Sarà proprio come dice don Angelino? Per quanto riguarda Felice Casson certamente sì. Non a caso già da settimane le fonti del Pd segnalavano la distanza fra le posizioni del relatore e quelle del partito, per non parlare del governo, e in effetti il capogruppo Zanda, ieri pomeriggio, non ha perso un attimo nel rovesciare litri d’acqua sulle fiammelle prima che l’incendio divampasse: «Ho parlato con Casson e Cucca. Mi hanno comunicato che i loro emendamenti sono ipotesi di lavoro.
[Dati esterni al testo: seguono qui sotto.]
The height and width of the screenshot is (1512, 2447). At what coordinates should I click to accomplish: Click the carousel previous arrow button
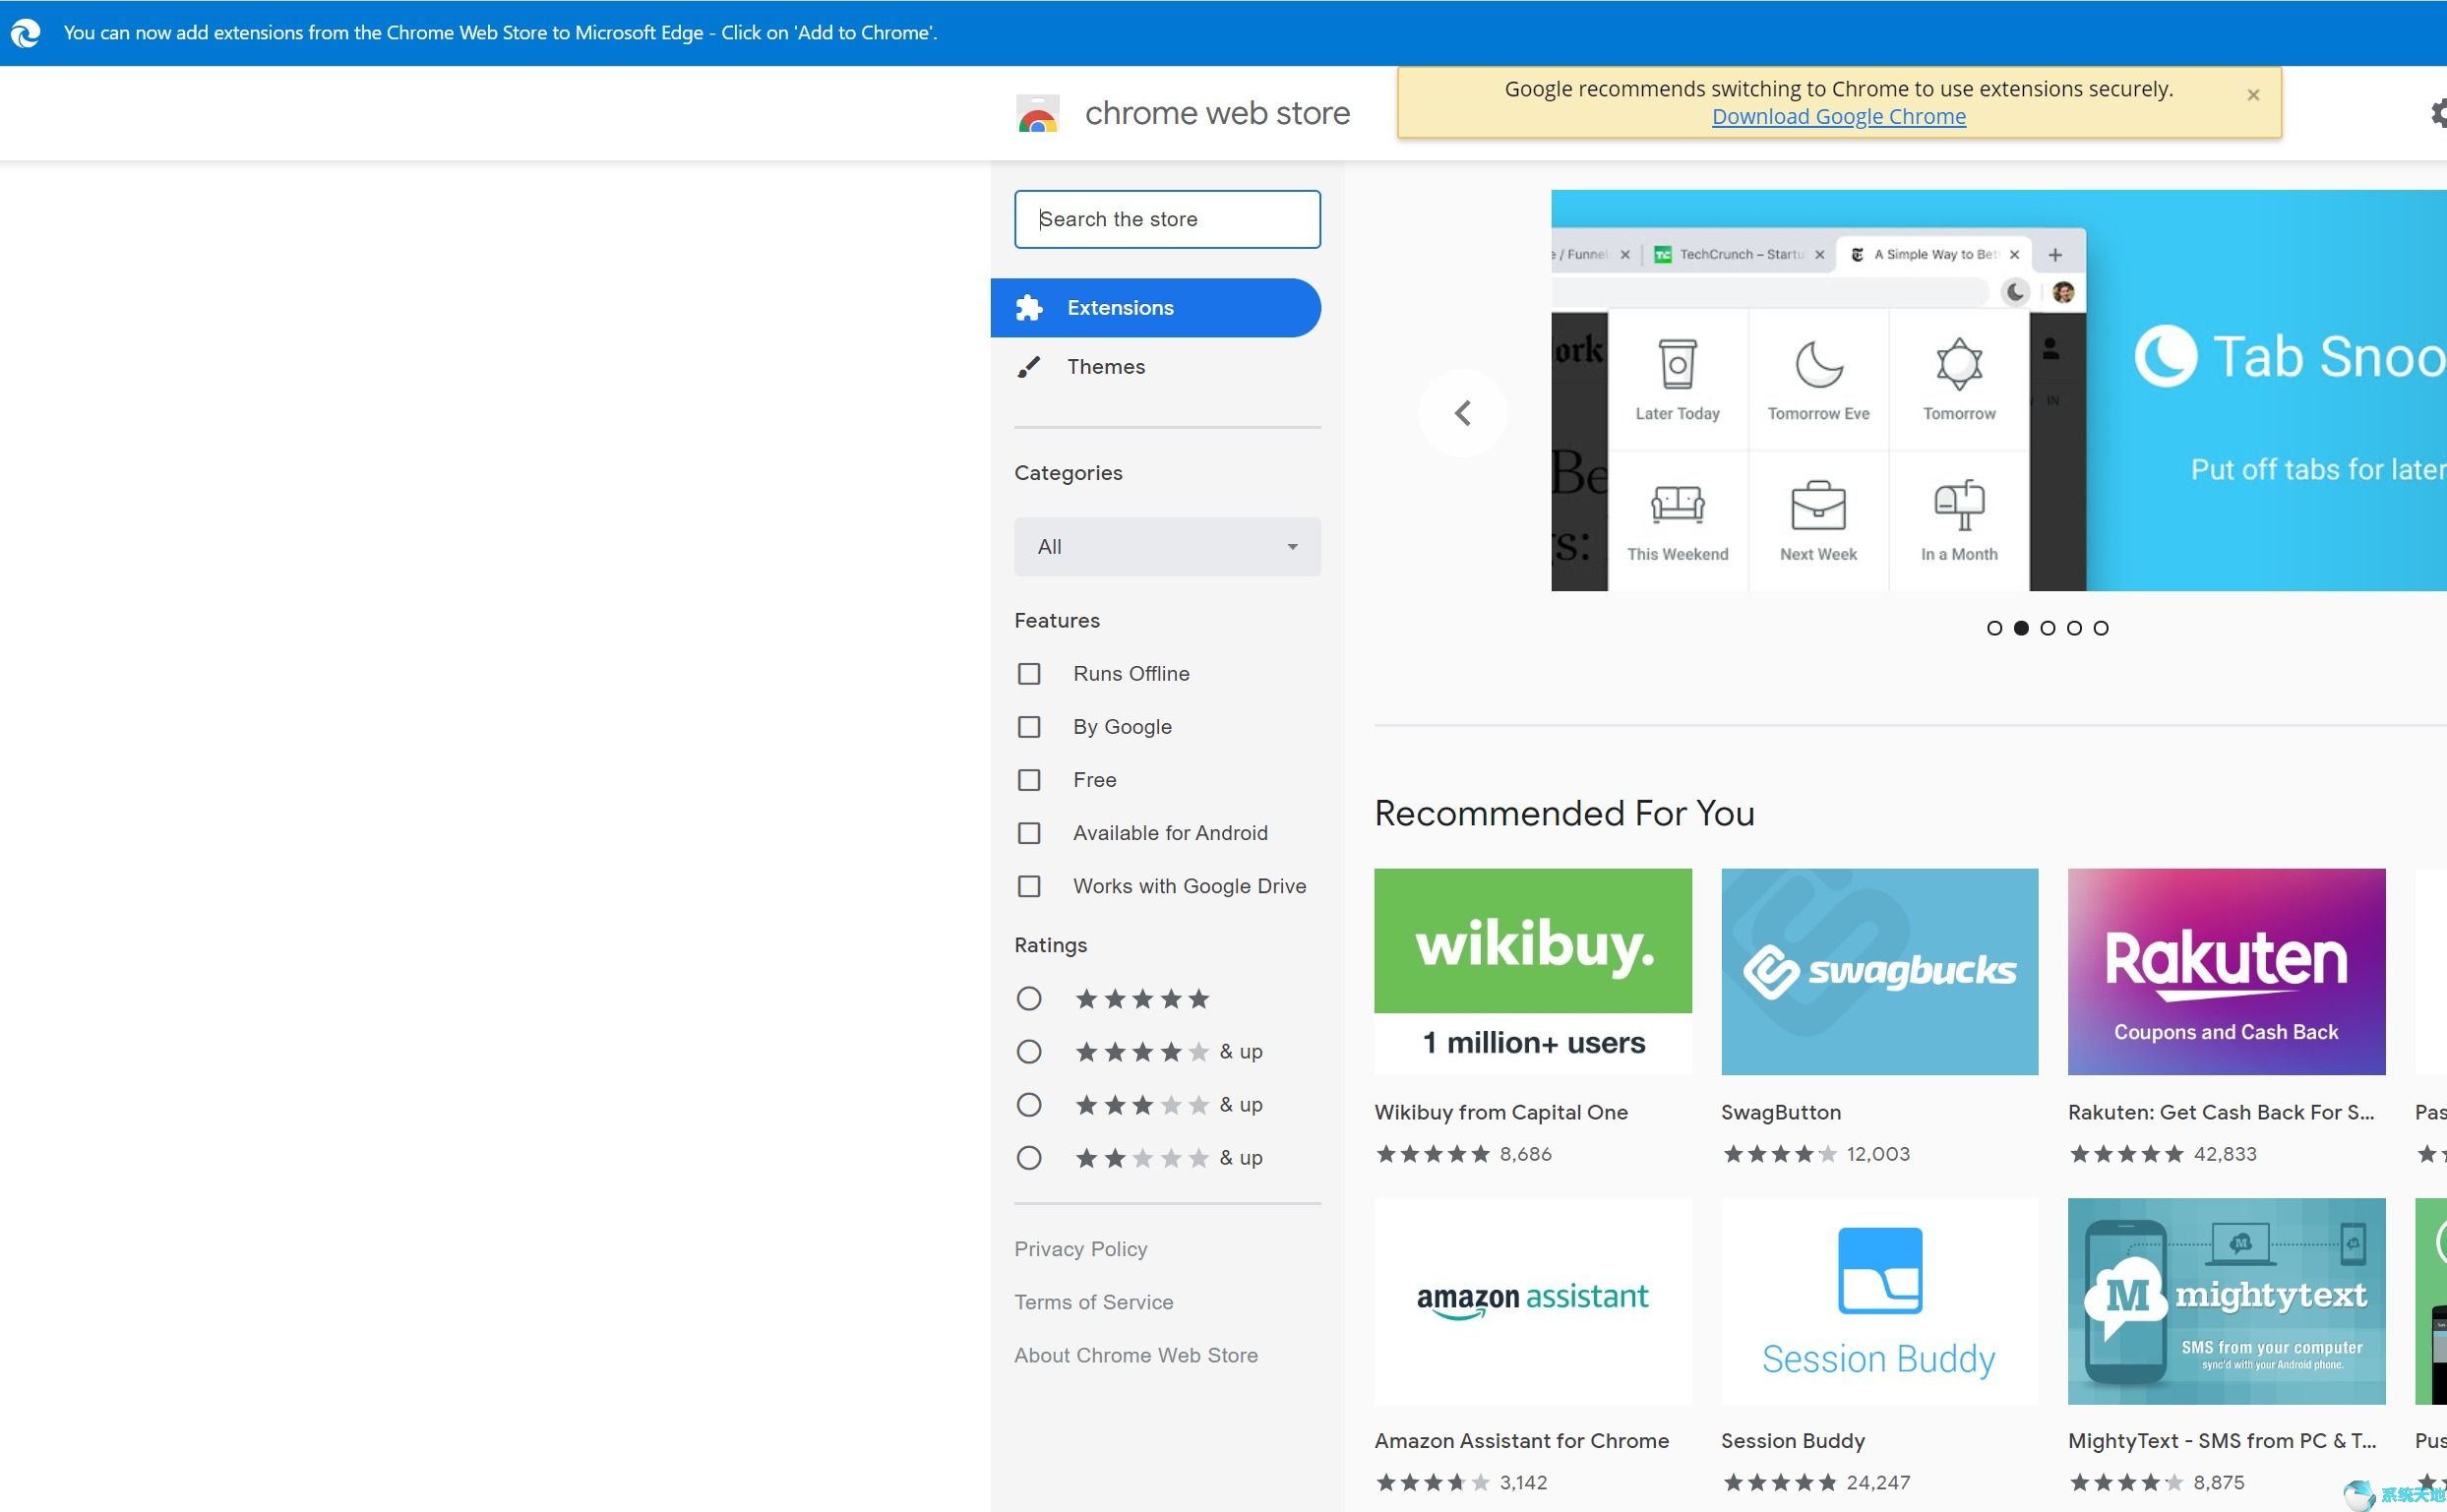pyautogui.click(x=1463, y=412)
Il loro contenuto sarà oggetto di analisi e confronto nei prossimi giorni nel gruppo Pd e in maggioranza». Calma e nervi saldi amici centristi, che la trattativa è in corso e certo non si chiuderà come Casson comanda.
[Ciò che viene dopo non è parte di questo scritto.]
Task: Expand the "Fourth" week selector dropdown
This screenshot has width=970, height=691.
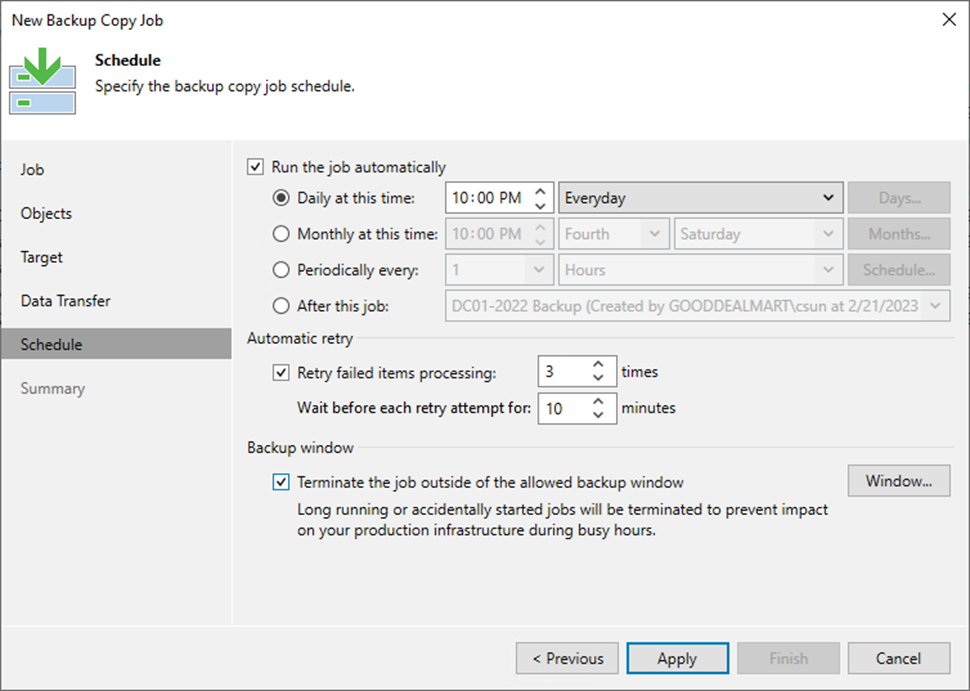Action: [613, 233]
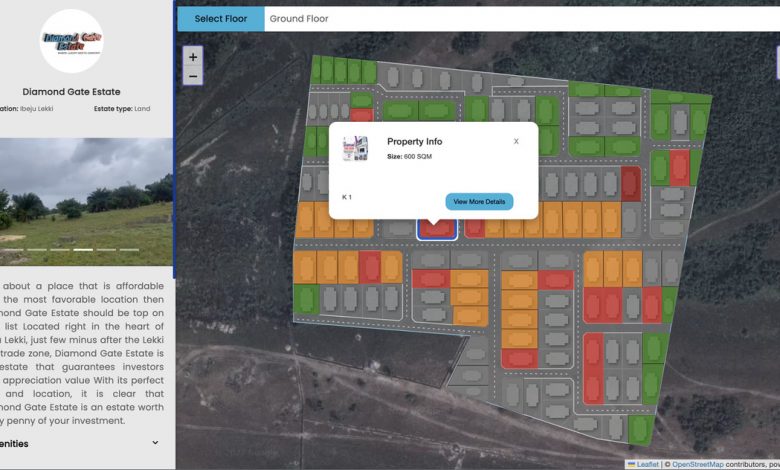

Ma se Casson è effettivamente un esponente della minoranza, decisamente autonomo anche rispetto a quell’area, Cucca è invece un renziano di ferro. Difficile pensare che abbia avanzato una proposta così estrema senza il beneplacito del capo.

Le spiegazioni possibili sono due, e non si escludono tra loro. La più probabile è che il premier voglia giocare la carta giustizialista in vista delle elezioni. La discussione inizierà tra una ventina di giorni, probabilmente prima dei ballottaggi, ma si concluderà tra un mese, a urne chiuse. Ci sarà tempo per mediare una volta incassati i dividendi elettorali.

Ma non c’è solo questo. Il premier mira davvero a strappare una legge drastica sulla prescrizione in materia di corruzione. Ne ha bisogno per siglare la pace con i togati in vista del referendum: poche cose lo impensieriscono più di una discesa in campo aperta dei magistrati a favore del no. Se si arriverà a un confronto più ruvido, sarà solo dopo aver messo in cassaforte il plebiscito.

Per farcela deve aver ragione delle resistenze dei soci di maggioranza, conclamati come Ap o clandestini come Ala. Mettere in campo un’ipotesi radicale gli è utile per poi chiudere su una mediazione più vicina alla sua opzione rigida che a quella dei centristi.